BND: As the owner of a business that has to meet strict environmental regulation, how do you keep up with changing laws?

J.S.: There are third-party regulatory bodies that now are helping to regulate and enforce the massive growth that this industry is following. It is also very critical that we stay on top of all evolving laws and regulations because a large part of what we do is educating our clients to these ever changing laws . As the leading solution in electronic recycling, we have to be prepared at all times to know exactly how to solve the problems of all the clients in every state in this country.

BND: What are the challenges small businesses, in general, face in terms of complying with regulation?

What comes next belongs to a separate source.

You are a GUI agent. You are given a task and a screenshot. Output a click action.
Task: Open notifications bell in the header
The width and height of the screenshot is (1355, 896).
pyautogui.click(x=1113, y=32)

J.S.: When you are too small, potentially compliance can overwhelm the infrastructure of a small company. When you start growing larger, you get to amortize those costs, but those costs can potentially increase if laws and regulations are variable on a state-to-state basis. Being small and nimble truly has its benefits, but as you grow your company, you also realize the bigger you are the bigger target you can become.

BND: Where do you think the biggest growth opportunities are in your industry?

J.S.: To continue to grow our footprints in the United States is very important while we continue to negotiate some very strategic opportunities in emerging markets such as India, Asia and in Europe also.